§ **EXERCISE GOAL**: Reproduce verbatim the lines below, starting with the first line and going on through the line with "This screenshot has", both ends included.
○ ○ ○ ○ ○ ○ ○
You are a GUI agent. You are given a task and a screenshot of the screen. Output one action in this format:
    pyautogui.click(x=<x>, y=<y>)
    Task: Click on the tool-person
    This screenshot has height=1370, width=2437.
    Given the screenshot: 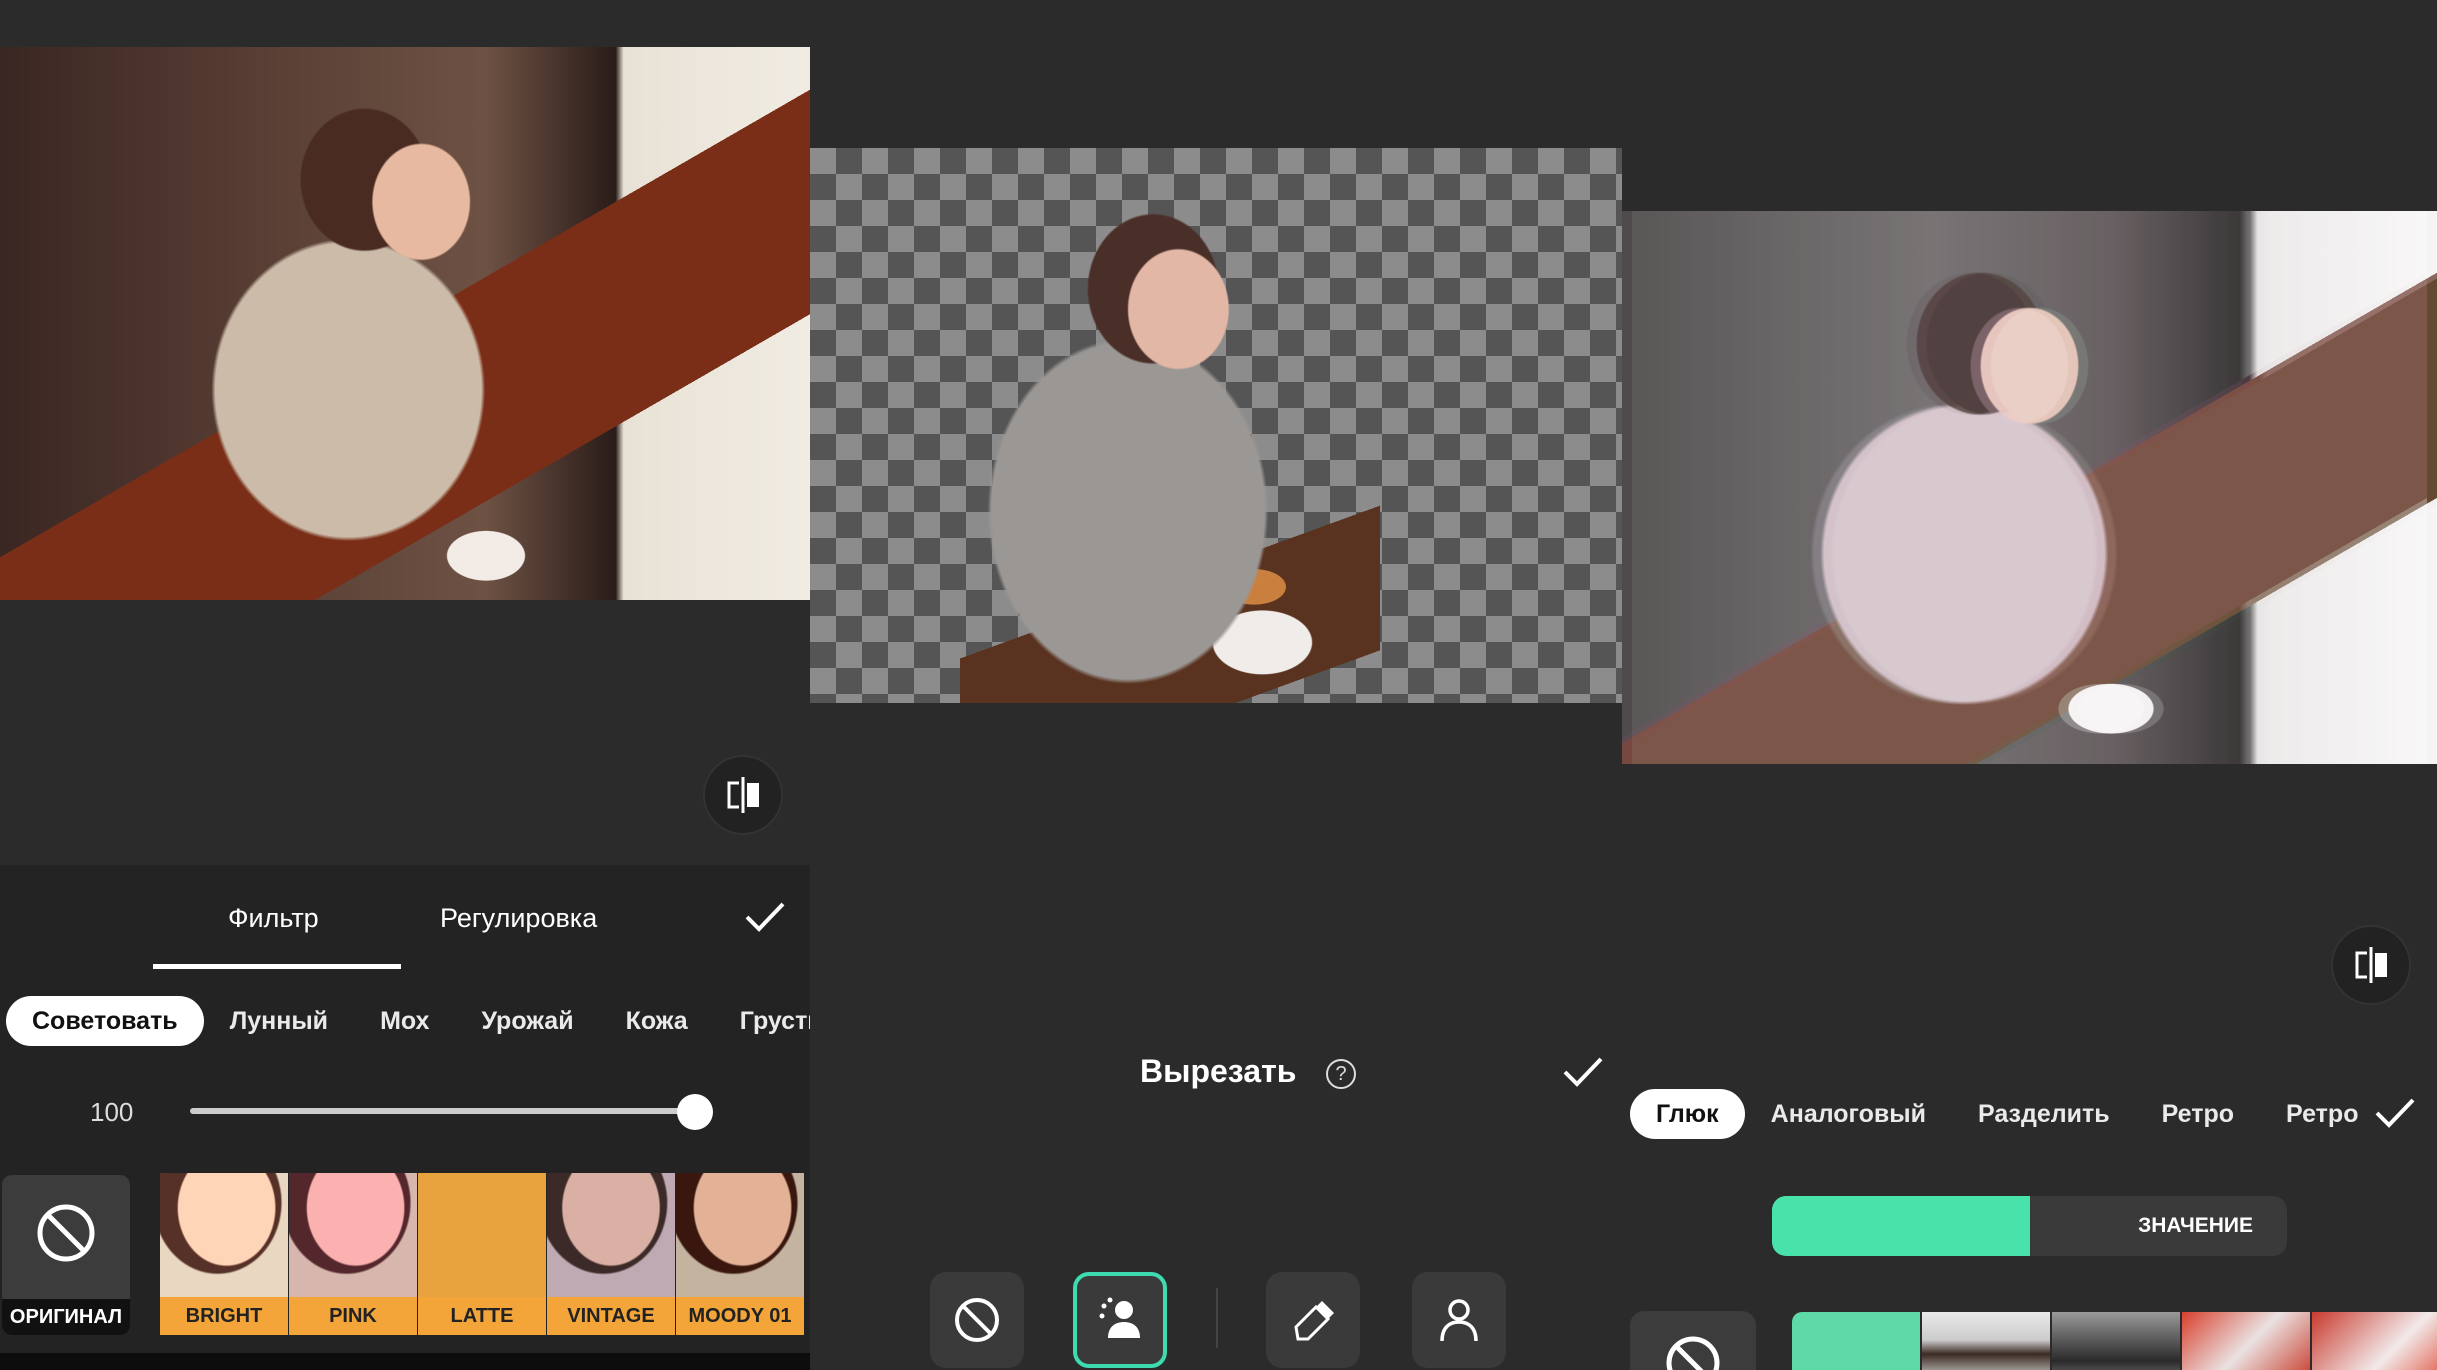 What is the action you would take?
    pyautogui.click(x=1459, y=1320)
○ ○ ○ ○ ○ ○ ○
§ **FINISHED TASK**:
You are a GUI agent. You are given a task and a screenshot of the screen. Output one action in this format:
    pyautogui.click(x=<x>, y=<y>)
    Task: Click on the tool-person
    This screenshot has height=1370, width=2437.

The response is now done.